Alors qu’il expliquait sa vision du monde, Pavel a soutenu qu’il y avait « certainement une leçon à tirer » de l’échec de Pékin à maîtriser Moscou au sujet de son invasion de l’Ukraine. « Sans aucun doute, la Chine avait une chance d’avoir une voix forte pour influencer les décisions russes [but] n’a pas pris cette chance », a-t-il déclaré. « Ils sont restés à l’écart. »

Lorsque Pavel prendra ses fonctions en mars, cela représentera un changement radical d’approche par rapport à son prédécesseur Miloš Zeman, un vétéran politique qui a embrassé la Russie et a loué la façon dont la Chine avait « stabilisé » sa société. Zeman n’a tourné le dos au président Vladimir Poutine qu’après l’attaque totale de la Russie contre l’Ukraine en février de l’année dernière.

Au cours de ses deux mandats, Zeman a fait pression pour que Prague devienne « la porte de la Chine vers l’Europe », mais la plupart des investissements chinois promis par Zeman ne se sont pas concrétisés.

Pavel se distingue également comme un novice politique qui a fait sa carrière dans l’armée, atteignant le rang de général avant de présider le comité militaire de l’OTAN entre 2015 et 2018. Lors de sa première campagne électorale, il a battu le milliardaire Andrej Babiš, un ancien Premier ministre soutenu par Zeman, lors d’un second tour le week-end dernier.

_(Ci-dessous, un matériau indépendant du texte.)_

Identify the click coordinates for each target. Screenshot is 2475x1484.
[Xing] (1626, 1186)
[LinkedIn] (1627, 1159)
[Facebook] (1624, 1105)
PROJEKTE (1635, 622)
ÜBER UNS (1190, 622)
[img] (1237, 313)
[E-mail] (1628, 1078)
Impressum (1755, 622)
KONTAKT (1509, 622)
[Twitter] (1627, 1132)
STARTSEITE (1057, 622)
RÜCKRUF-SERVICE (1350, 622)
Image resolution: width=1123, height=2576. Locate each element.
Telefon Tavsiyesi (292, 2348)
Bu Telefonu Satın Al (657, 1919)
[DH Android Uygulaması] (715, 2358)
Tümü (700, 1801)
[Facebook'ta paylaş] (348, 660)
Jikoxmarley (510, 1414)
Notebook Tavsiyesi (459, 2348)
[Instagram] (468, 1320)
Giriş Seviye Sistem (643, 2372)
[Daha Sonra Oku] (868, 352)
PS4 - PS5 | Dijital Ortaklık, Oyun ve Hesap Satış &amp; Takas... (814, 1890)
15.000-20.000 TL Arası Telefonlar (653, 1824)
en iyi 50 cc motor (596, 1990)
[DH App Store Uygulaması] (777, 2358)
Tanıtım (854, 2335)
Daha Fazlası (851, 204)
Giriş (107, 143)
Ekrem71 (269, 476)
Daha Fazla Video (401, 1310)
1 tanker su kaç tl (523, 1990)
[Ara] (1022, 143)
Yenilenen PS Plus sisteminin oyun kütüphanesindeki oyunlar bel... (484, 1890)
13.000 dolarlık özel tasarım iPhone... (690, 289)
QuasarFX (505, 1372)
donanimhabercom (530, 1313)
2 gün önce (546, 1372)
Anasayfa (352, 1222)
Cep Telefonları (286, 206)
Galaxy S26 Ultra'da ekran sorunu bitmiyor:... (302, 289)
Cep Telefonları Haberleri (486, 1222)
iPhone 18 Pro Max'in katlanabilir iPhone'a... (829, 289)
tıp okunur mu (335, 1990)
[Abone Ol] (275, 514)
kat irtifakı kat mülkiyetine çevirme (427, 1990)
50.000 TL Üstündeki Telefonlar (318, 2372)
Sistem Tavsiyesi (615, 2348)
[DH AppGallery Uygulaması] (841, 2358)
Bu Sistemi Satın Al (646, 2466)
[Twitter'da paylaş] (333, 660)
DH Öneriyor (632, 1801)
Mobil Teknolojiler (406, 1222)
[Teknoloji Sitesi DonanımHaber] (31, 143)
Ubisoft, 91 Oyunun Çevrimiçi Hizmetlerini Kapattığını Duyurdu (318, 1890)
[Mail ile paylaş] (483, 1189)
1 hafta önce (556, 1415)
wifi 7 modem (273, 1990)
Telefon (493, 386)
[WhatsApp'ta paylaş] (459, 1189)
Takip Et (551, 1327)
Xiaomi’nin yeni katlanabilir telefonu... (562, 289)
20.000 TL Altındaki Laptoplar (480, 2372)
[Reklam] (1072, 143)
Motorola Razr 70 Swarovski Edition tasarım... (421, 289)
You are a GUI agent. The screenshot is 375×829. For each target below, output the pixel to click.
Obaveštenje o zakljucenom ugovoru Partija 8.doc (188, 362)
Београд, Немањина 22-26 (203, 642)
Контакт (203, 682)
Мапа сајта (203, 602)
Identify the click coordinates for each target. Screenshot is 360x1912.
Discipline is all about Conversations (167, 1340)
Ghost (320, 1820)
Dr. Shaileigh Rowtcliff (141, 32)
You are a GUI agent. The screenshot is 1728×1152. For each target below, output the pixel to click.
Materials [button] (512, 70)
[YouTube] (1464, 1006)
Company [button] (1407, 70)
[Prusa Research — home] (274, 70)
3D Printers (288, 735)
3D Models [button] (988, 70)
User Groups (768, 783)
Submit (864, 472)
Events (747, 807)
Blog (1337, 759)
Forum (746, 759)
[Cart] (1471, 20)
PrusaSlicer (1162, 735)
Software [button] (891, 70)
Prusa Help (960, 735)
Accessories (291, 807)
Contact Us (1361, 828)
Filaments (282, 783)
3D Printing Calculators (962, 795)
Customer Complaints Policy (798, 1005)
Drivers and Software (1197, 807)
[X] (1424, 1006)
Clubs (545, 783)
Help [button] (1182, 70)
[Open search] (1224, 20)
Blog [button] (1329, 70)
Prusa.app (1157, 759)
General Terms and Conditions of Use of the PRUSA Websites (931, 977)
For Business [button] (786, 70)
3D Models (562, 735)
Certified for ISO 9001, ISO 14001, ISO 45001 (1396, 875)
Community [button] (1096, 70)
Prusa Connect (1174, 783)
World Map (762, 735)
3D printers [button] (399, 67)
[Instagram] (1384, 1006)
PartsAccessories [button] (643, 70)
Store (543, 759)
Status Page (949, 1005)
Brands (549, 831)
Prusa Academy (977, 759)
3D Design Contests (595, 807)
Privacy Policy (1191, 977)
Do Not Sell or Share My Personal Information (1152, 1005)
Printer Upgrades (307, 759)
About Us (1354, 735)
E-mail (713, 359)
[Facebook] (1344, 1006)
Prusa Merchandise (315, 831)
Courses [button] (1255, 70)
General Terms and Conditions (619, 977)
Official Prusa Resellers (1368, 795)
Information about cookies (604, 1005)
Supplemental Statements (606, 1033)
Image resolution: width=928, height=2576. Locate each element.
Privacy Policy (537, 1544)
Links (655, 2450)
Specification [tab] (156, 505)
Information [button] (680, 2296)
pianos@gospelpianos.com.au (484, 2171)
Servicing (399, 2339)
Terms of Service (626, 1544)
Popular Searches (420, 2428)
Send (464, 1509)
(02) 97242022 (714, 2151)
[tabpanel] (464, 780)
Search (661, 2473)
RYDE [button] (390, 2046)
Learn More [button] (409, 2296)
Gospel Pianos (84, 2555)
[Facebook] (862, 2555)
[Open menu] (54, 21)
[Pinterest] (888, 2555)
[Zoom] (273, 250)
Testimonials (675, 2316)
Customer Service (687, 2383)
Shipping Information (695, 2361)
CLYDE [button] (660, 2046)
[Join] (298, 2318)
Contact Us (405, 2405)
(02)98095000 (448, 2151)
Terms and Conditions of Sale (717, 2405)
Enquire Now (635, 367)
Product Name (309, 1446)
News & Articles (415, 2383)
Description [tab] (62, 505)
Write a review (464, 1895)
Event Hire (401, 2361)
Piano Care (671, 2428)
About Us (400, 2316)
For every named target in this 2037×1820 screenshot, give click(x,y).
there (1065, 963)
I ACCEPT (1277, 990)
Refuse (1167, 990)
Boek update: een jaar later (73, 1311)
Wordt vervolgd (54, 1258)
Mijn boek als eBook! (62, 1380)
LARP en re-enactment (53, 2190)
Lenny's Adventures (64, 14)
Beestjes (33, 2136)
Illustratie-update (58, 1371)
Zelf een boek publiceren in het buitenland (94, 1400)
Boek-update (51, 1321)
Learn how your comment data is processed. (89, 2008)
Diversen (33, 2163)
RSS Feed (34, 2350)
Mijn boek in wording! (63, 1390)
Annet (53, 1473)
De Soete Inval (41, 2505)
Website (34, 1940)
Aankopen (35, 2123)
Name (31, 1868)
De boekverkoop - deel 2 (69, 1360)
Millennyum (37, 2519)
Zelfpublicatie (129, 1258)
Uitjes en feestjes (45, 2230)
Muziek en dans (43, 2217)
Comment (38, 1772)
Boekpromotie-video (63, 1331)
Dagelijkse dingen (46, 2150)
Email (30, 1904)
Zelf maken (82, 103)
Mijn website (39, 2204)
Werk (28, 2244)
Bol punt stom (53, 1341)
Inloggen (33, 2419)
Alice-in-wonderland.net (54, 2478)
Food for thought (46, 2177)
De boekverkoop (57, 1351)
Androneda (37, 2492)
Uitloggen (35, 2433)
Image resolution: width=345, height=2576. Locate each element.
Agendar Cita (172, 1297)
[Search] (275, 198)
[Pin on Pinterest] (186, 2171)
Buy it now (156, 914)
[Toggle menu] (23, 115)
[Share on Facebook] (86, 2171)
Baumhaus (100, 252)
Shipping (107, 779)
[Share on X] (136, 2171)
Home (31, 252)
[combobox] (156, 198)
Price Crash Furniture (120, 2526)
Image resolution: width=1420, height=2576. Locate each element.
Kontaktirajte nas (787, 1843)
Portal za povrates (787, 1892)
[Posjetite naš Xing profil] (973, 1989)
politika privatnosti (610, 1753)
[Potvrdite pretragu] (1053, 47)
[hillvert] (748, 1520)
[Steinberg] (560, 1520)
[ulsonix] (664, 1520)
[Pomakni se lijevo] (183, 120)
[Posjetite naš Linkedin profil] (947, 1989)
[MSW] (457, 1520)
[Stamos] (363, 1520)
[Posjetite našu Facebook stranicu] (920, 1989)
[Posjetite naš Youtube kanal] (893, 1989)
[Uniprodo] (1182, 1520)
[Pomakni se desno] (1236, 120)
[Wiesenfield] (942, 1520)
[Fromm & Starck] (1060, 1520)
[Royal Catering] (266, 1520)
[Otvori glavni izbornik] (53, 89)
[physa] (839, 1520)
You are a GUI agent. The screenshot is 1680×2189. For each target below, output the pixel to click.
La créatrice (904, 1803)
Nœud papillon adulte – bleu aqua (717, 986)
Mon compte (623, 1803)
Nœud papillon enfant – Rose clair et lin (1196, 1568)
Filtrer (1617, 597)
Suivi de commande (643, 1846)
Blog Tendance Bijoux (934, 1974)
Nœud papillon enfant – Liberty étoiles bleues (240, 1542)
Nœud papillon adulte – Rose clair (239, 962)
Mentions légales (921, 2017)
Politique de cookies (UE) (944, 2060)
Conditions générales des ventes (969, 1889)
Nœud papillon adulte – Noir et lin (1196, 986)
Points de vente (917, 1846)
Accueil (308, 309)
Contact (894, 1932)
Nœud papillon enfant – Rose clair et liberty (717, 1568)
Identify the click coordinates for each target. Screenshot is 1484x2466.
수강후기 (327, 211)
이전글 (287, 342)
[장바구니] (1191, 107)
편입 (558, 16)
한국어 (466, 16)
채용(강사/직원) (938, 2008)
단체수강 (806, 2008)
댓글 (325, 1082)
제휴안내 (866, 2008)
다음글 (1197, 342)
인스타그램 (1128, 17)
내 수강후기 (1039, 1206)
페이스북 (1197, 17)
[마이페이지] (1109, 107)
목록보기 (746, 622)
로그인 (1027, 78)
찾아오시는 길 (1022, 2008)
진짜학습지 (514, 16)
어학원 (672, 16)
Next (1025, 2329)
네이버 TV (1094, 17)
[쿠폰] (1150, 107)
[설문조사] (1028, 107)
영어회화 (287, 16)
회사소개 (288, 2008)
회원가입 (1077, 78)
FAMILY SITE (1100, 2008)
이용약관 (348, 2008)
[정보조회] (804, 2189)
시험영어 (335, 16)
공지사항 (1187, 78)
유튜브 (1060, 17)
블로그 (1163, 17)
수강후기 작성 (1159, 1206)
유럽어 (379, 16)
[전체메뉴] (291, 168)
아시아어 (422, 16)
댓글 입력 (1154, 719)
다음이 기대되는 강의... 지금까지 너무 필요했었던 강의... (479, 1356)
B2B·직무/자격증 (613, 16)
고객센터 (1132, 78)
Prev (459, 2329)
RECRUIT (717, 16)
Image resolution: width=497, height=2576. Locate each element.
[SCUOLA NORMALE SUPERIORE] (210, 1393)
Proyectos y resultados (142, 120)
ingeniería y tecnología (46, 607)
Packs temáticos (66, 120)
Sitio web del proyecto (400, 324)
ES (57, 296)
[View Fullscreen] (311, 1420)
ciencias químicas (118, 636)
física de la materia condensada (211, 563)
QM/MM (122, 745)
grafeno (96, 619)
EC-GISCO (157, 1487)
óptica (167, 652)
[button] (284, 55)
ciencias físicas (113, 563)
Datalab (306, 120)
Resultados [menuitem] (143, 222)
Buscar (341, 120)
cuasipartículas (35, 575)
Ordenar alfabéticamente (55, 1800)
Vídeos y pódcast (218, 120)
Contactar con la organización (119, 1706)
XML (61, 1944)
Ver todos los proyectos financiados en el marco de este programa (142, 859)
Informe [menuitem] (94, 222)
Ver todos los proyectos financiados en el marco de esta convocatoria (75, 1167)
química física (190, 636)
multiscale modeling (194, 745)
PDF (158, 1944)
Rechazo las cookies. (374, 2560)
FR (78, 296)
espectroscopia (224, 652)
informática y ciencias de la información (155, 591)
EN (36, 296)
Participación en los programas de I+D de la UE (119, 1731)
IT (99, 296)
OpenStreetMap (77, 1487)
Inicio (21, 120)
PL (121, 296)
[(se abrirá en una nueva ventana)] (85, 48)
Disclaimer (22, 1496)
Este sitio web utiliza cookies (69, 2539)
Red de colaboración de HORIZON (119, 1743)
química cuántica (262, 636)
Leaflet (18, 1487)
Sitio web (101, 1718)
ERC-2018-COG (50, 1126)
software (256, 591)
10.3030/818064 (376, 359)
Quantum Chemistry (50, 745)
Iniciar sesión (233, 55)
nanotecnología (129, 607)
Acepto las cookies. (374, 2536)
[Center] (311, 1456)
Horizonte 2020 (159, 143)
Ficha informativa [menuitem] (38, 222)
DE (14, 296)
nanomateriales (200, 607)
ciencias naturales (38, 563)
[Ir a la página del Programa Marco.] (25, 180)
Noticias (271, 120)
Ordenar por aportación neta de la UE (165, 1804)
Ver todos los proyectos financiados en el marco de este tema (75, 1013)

Le général Petr Pavel, à gauche, avec d'autres chefs militaires de l'OTAN au siège de l'alliance à Bruxelles en 2015

Le général Pavel, à gauche, avec d’autres chefs militaires de l’OTAN au quartier général de l’alliance à Bruxelles en 2015 © Jonathan Ernst/Reuters

Au sein de l’UE, Pavel a déclaré qu’il voyait de la place pour développer l’alliance Visegrad Four entre son pays, la Slovaquie, la Pologne et la Hongrie, alors même qu’il exprimait ses inquiétudes quant à l’emprise de Viktor Orbán sur Budapest.

Il a noté la récente éviction par Orbán d’officiers militaires, qui auraient été plus alignés sur l’OTAN que sur la vision russophile du dirigeant hongrois. « Ce que j’ai vu en Hongrie ces dernières années, c’est une concentration progressive du pouvoir autour de Viktor Orbán et des restrictions sur tous ceux qui avaient un point de vue différent », a déclaré Pavel. La révocation des officiers « est une continuation », a-t-il ajouté.

Pavel a prévu que les premiers chars Leopard de fabrication allemande pourraient être livrés à l’Ukraine « dans les semaines à venir », affirmant qu’ils proviendraient principalement de Pologne et d’autres pays de la région.

Il voit la lutte au sujet des chars entre les alliés de l’OTAN démontrant comment la politique d’armement de l’Ukraine pourrait également changer en ce qui concerne les avions de chasse.

« Il y a des mois, personne [expected] qu’il y aurait un large accord sur l’envoi de chars et maintenant nous avons un engagement de plus de 300 », a-t-il déclaré. «Je ne serais donc pas très strict en disant quelles zones seront interdites et lesquelles seront ouvertes. Cela dépendra de la situation sur le champ de bataille.